// the find
argoproj/argo-workflows
Workflow Engine for Kubernetes
Argo Workflows is a CNCF-graduated Kubernetes-native workflow engine that defines each step as a container, supporting DAGs, loops, conditionals, and artifact passing between steps. It's the de facto standard for ML pipelines and batch processing on Kubernetes, with Kubeflow Pipelines, Netflix Metaflow, and 200+ orgs running it in production.

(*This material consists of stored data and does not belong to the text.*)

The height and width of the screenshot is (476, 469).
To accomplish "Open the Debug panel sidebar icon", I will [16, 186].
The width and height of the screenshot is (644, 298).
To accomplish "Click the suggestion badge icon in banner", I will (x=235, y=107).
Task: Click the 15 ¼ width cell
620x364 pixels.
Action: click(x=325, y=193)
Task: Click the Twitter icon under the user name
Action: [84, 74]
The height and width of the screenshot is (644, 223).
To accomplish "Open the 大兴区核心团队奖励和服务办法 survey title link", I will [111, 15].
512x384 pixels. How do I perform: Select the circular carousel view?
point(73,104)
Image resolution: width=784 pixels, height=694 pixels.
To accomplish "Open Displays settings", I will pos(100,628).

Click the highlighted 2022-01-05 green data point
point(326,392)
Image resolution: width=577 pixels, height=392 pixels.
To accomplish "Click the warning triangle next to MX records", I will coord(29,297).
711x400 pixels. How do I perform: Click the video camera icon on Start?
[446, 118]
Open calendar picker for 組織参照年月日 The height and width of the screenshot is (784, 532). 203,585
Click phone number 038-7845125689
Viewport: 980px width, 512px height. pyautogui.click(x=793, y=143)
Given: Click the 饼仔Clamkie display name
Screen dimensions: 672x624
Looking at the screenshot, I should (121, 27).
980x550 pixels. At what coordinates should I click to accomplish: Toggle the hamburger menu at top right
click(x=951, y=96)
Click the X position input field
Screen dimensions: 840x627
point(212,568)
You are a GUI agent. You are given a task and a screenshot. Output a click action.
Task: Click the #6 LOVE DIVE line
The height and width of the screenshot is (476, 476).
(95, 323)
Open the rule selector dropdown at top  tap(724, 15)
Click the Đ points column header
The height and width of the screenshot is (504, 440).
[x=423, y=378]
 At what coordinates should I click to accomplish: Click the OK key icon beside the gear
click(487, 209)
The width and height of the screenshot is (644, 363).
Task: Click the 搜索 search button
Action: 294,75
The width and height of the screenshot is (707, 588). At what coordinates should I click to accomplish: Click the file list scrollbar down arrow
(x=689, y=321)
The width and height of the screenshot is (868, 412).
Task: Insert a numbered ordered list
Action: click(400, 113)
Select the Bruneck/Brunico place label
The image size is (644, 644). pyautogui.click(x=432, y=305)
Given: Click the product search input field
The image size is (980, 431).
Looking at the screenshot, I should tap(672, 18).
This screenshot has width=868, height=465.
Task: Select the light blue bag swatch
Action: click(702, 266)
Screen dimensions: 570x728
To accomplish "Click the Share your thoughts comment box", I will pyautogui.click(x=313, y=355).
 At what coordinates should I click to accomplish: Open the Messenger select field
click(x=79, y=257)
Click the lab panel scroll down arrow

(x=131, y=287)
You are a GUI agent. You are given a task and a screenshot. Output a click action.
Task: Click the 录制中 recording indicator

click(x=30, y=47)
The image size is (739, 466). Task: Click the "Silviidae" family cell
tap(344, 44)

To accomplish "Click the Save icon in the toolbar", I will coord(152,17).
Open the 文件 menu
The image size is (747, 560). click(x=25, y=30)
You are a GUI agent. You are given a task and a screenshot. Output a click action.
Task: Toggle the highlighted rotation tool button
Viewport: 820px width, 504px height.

If you're orchestrating anything more complex than a cron job on Kubernetes, this is where serious teams land.
1. The DAG and Steps execution models are genuinely well-designed — dependencies are declared explicitly in YAML, the controller handles scheduling, and you get per-step retry, timeout, and resource limits without writing orchestration code. 2. Artifact passing between steps is first-class: S3, GCS, Azure Blob, and more are all supported, so you're not hacking tmp volumes or writing glue scripts to move data between containers. 3. The Hera Python SDK (argoproj-labs/hera) lets you define workflows in typed Python instead of raw YAML, which is a significant quality-of-life improvement for ML teams who don't want to write YAML for a living. 4. The workflow archive + Prometheus metrics + structured logging combination means you can actually debug production failures — the audit trail is there, not bolted on.
1. The YAML surface area is enormous and the spec is not discoverable — writing a non-trivial workflow from scratch without the docs open is painful, and IDE support only helps so much when the schema has hundreds of optional fields. 2. DinD (docker-in-docker) support is still listed as a feature, which means teams are still doing this in production despite it being a security anti-pattern that most cluster admins will push back on. 3. The controller's architecture means every workflow runs through a single controller deployment per namespace — at high concurrency you'll hit queue depth issues and need to tune parallelism limits carefully, which isn't obvious until you're already in trouble. 4. Multi-cluster workflows require third-party tooling (e.g., Admiralty) and there's no native cross-cluster DAG primitive, so anything spanning clusters is a DIY integration problem.